[START OF Entries shown]
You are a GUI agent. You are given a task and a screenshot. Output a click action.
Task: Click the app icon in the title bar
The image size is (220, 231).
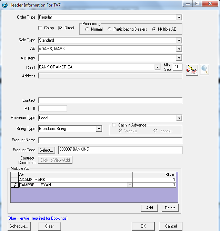pyautogui.click(x=5, y=5)
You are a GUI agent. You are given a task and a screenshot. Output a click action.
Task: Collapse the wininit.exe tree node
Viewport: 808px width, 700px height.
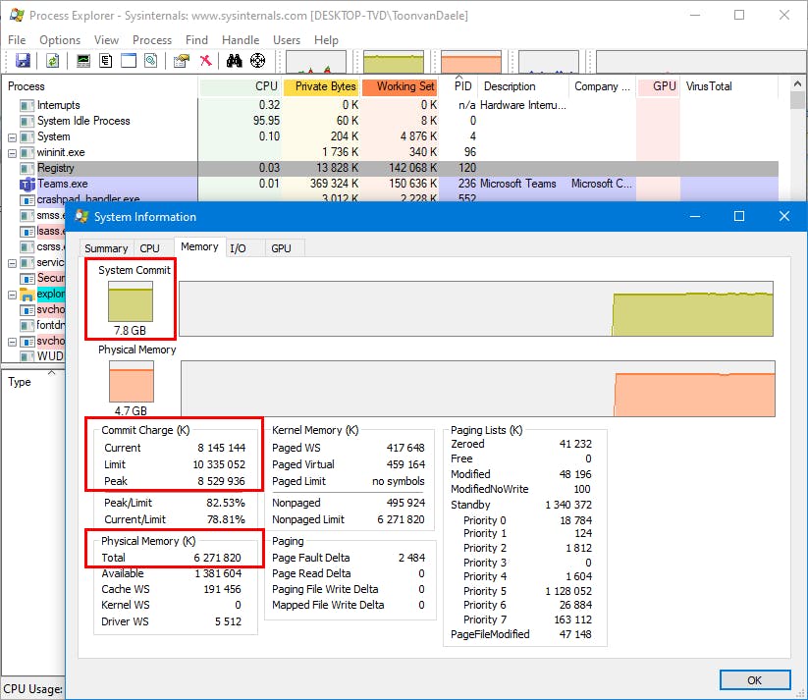tap(13, 153)
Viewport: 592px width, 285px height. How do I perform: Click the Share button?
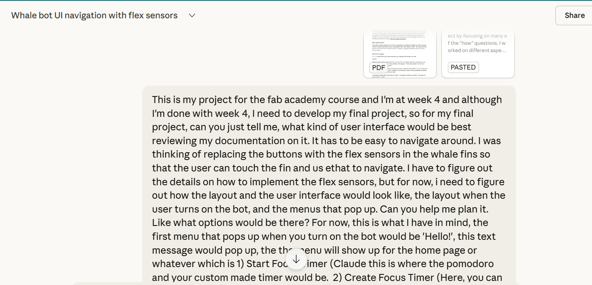point(574,15)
[END OF Entries shown]
Render every line of the records above as a Markdown table with the columns "Row" and "Line," numbering each row and omitting blank lines. Leave the pictures out of the table.

| Row | Line |
|---|---|
| 1 | You are a GUI agent. You are given a task and a screenshot. Output a click action. |
| 2 | Task: Click the app icon in the title bar |
| 3 | The image size is (220, 231). |
| 4 | pyautogui.click(x=5, y=5) |
| 5 | You are a GUI agent. You are given a task and a screenshot. Output a click action. |
| 6 | Task: Collapse the wininit.exe tree node |
| 7 | Viewport: 808px width, 700px height. |
| 8 | tap(13, 153) |
| 9 | Viewport: 592px width, 285px height. How do I perform: Click the Share button? |
| 10 | point(574,15) |